Detecting Deepfake Audio by Modeling the Human Acoustic Tract
This is interesting research:
In this paper, we develop a new mechanism for detecting audio deepfakes using techniques from the field of articulatory phonetics. Specifically, we apply fluid dynamics to estimate the arrangement of the human vocal tract during speech generation and show that deepfakes often model impossible or highly-unlikely anatomical arrangements. When parameterized to achieve 99.9% precision, our detection mechanism achieves a recall of 99.5%, correctly identifying all but one deepfake sample in our dataset.
From an article by two of the researchers:
The first step in differentiating speech produced by humans from speech generated by deepfakes is understanding how to acoustically model the vocal tract. Luckily scientists have techniques to estimate what someone—or some being such as a dinosaur—would sound like based on anatomical measurements of its vocal tract.
We did the reverse. By inverting many of these same techniques, we were able to extract an approximation of a speaker’s vocal tract during a segment of speech. This allowed us to effectively peer into the anatomy of the speaker who created the audio sample.
From here, we hypothesized that deepfake audio samples would fail to be constrained by the same anatomical limitations humans have. In other words, the analysis of deepfaked audio samples simulated vocal tract shapes that do not exist in people.
Our testing results not only confirmed our hypothesis but revealed something interesting. When extracting vocal tract estimations from deepfake audio, we found that the estimations were often comically incorrect. For instance, it was common for deepfake audio to result in vocal tracts with the same relative diameter and consistency as a drinking straw, in contrast to human vocal tracts, which are much wider and more variable in shape.
This is, of course, not the last word.
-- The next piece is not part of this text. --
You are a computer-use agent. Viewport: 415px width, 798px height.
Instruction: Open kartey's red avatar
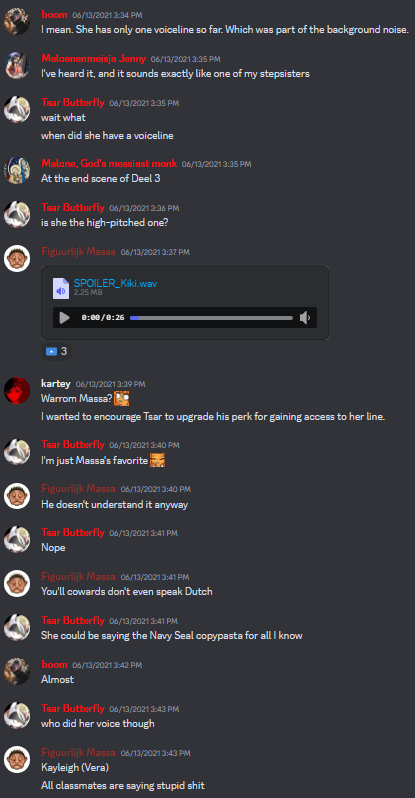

Deepfake generators will figure out how to use these techniques to create harder-to-detect fake voices. And the deepfake detectors will figure out another, better, detection technique. And the arms race will continue.
Slashdot thread.
Clive Robinson • October 3, 2022 8:07 AM
@ Bruce, ALL,
Re : Arms race on fakes
And it’s not that hard to see how. From the article,
Note that the “approximation” is just from the acoustic information.
Although quite different in detail, it can be seen that if you have a face and profile image of the speaker you can come up with an “approximation” of the alledged speakers vocal tract.
So even if the deep fake “audio approximation” is within “human constraints”, how well will it align with the alleged individuals “image approximation”?
Probably not that well without a lot of work.
However it will get more fun with “video” as in men certainly the movment of the Adams Apple is sufficiently clear to make a dynamic model…
As back in the days of the ECM ECCM… Arms race the question is not realy how far can it go technically but the resource costs involved.
But also consider that a similar analysis will enable deep fake videos to be unmasked. That is if you have a known genuine audio of a speaker you can build a model, then articulate it with the video audio track and compare to the video image of the audio tract.
It is certain that as the bit resolution and scan rates of audio, image and video recordings increases things like “blood flow to emmotion” and much else will fall under scruitiny for deep-fakes. One that should be easy to do is examine the “eye response to artificial lighting”, another “head movments to background noise”.
If people remember back, in the UK quite a few years back, an audio recording was shown to be fake because the very low level “mains hum” did not align with the time claimed and the “National Grid” records.
I think people would be supprised at the amount of research in this area is going to appear over the next few years.
Primarily at the moment it’s fairly easy to “make your name” as there is minimal academic competition, but that will change with just the publication of one or two papers.